The children’s commissioner has said that pupils should be taught how to avoid falling into gang life or being exploited by older criminals.

Anne Longfield has said that personal, social, health and economics education (PSHE) lessons should be used to help children spot when they are being lured into criminal activity.

The statement follows a number of reports involving children being used as “money mules” by criminals.

Longfield said that young people who are looking for “a sense of belonging, fast money” or “glamour” were at risk, with research finding that around 46,000 children are currently caught up in English gangs.

Speaking to BBC Radio 5 Live’s Sunday Breakfast programme, the children’s commissioner said children as young as 10 were being recruited into gangs that could be “extremely violent, usually intimidatory and sexually abusive, particularly towards girls”.

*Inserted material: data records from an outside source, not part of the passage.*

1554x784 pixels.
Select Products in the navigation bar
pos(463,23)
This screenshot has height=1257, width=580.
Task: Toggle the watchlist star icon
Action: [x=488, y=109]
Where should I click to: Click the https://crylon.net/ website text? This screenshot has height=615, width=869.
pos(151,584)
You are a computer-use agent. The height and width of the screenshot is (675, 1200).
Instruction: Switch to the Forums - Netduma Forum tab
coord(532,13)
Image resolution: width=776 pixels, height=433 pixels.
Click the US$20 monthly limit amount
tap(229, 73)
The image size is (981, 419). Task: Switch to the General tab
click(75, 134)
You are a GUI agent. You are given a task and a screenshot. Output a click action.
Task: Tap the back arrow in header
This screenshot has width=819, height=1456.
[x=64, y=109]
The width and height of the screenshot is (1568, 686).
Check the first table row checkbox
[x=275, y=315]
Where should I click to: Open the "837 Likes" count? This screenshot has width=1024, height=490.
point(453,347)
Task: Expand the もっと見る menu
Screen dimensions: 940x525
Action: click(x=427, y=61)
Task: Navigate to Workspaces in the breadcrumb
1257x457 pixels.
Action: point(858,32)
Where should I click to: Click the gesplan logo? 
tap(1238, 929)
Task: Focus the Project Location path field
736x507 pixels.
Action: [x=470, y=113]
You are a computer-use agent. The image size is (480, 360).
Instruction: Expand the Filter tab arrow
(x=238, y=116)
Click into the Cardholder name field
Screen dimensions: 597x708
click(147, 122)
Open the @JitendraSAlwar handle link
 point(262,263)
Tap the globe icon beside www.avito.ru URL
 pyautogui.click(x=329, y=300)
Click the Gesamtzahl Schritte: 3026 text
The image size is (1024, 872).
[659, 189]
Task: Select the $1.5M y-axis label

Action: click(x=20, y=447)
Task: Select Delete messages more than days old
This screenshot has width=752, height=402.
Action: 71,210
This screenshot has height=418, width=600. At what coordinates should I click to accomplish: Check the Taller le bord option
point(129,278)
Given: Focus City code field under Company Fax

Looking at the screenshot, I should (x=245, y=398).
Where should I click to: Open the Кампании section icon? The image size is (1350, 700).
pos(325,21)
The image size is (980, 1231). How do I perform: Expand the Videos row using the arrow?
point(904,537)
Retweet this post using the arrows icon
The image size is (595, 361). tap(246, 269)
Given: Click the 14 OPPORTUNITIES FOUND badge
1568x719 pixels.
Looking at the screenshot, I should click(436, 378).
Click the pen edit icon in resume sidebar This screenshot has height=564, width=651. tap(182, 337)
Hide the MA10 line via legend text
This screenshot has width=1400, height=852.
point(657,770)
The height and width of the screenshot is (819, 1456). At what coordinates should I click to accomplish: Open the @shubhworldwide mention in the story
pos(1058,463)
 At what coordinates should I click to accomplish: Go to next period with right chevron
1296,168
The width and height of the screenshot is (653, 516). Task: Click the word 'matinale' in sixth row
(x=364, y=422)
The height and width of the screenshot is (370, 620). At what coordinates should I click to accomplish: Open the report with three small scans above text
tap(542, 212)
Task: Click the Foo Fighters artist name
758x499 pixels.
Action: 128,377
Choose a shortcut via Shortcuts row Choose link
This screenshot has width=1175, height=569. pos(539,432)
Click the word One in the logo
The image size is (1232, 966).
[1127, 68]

“These are horrific situations that young people are getting themselves into.”

Simon Dukes, chief executive of the fraud prevention organisation Cifas, believes that some children were being convinced that it was their duty to hand over access to their bank accounts, so that criminals can use them for money laundering schemes.

Dukes also said that criminals are enticing children through social media, promising them the opportunity to make money quick and easily.

“Criminals, of course, prey on the most vulnerable and they’re preying on younger people because of their lack of knowledge, in particular, about what is effectively money laundering.”

Ms Longfield said other young people were being used to transport drugs.

“Anecdotally, I’m told that middle-class children are often being targeted as well because they are less likely to be stopped.

“Children who are easier to intimidate, vulnerable in some way and often being bullied, those that are easier to control, are being picked on.”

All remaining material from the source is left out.